The primary disadvantages of IVUS being used routinely in a cardiac catheterization laboratory are its expense, the increase in the time of the procedure, and the fact that it is considered an interventional procedure, and should only be performed by angiographers that are trained in interventional cardiology techniques. In addition, there may be additional risk imposed by the use of the IVUS catheter. Additionally, IVUS adds significant additional examination time and some increased risk to the patient beyond performing a standard diagnostic angiographic examination. This increase is significantly less when IVUS is part of a percutaneous coronary intervention, since much of the setup is the same for the intervention as for the IVUS imaging.

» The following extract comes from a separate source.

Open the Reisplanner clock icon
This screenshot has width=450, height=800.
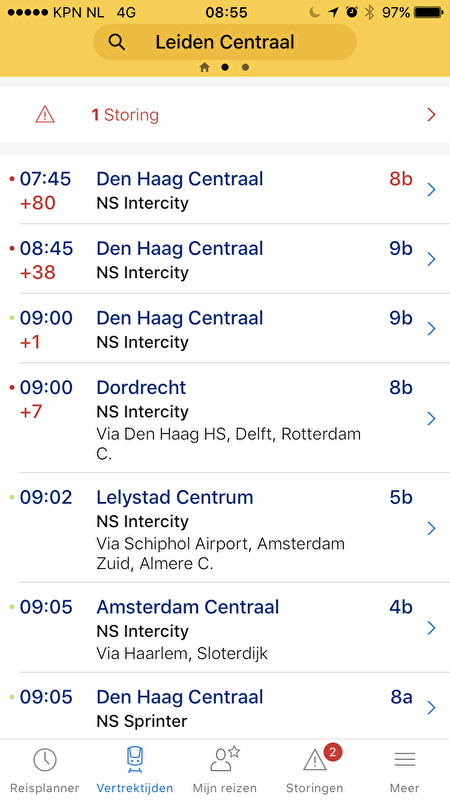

To visualize an artery or vein, angiographic techniques are used and the physician positions the tip of a guidewire, usually 0.014" diameter with a very soft and pliable tip and about 200 cm long. The physician steers the guidewire from outside the body, though angiography catheters and into the blood vessel branch to be imaged. The ultrasound catheter tip is slide in over the guidewire and positioned, using angiography techniques so that the tip is at the farthest away position to be imaged. The sound waves are emitted from the catheter tip, are usually in the 10-20 MHz range, and the catheter also receives and conducts the return echo Information out to the external computerised ultrasound equipment which constructs and displays a real time ultrasound image of a thin section of the blood vessel currently surrounding the catheter tip, usually displayed at 30 frames/second image.

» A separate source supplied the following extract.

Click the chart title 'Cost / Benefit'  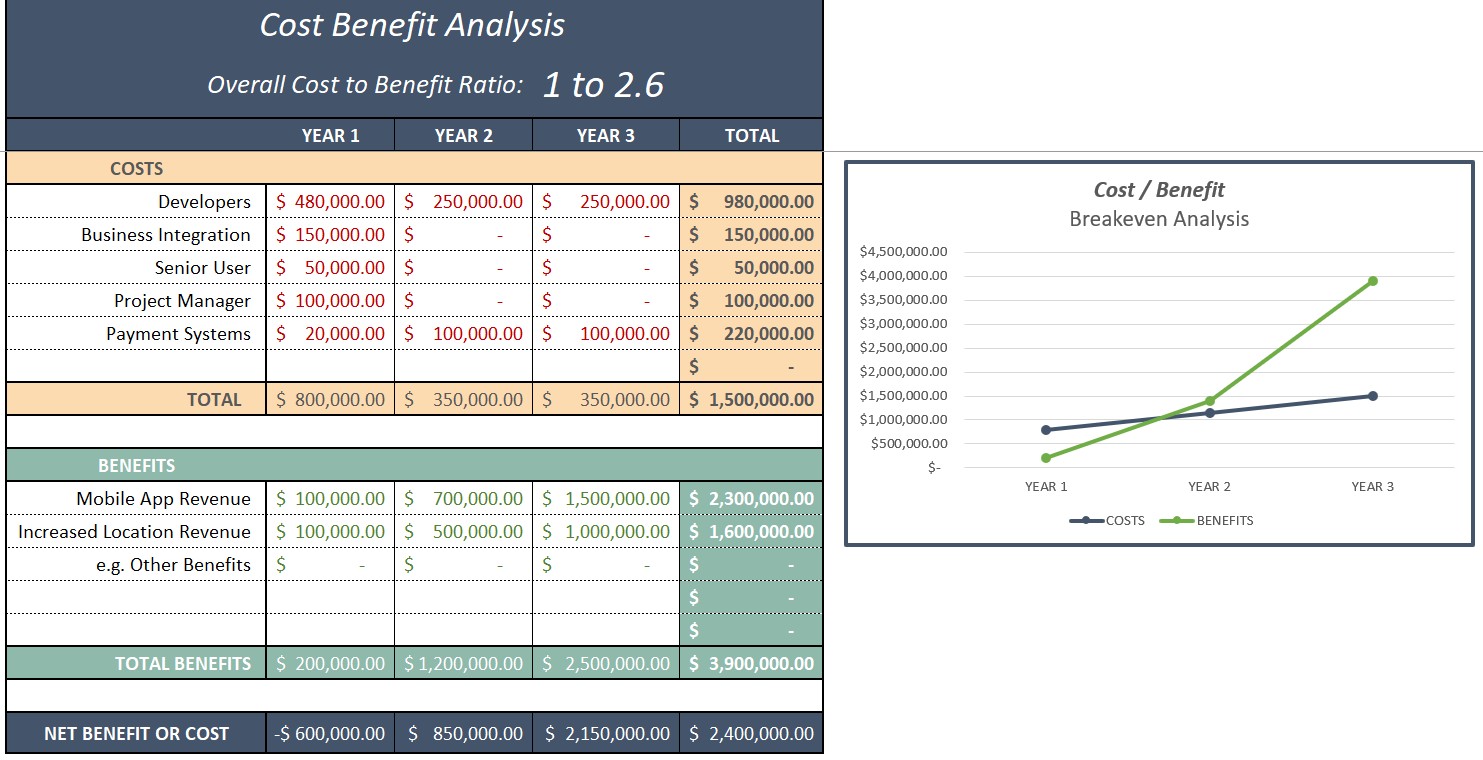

The guide wire is kept stationary and the ultrasound catheter tip is slid backwards, usually under motorized control at a pullback speed of 0.5 mm/s. (The motorised pullback tends to be smoother than hand movement by the physician.) The blood vessel wall inner lining, atheromatous disease within the wall and connective tissues covering the outer surface of the blood vessel are echogenic, i.e. they return echoes making them visible on the ultrasound display. By contrast, the blood itself and the healthy muscular tissue portion of the blood vessel wall is relatively echolucent, just black circular spaces, in the images. Heavy calcium deposits in the blood vessel wall both heavily reflect sound, i.e. are very echogenic, but are also distinguishable by shadowing. Heavy calcification blocks sound transmission beyond and so, in the echo images, are seen as both very bright areas but with black shadows behind (from the vantage point of the catheter tip emitting the ultrasound waves).

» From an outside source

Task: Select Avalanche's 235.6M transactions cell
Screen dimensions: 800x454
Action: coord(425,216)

IVUS as outlined above, has been the best technology, so far, to demonstrate the anatomy of the artery wall in living animals and humans, and is now available in multi-colour format to enable better clinical interventions. It has lead to an explosion of better understanding and research on both the behaviour of the atherosclerosis process and the effects of different treatment strategies for changing the evolution of the atherosclerosis disease process. This has been important given that atherosclerosis is the single most frequently devastating disease process for the greatest percentage of individuals living in first world countries.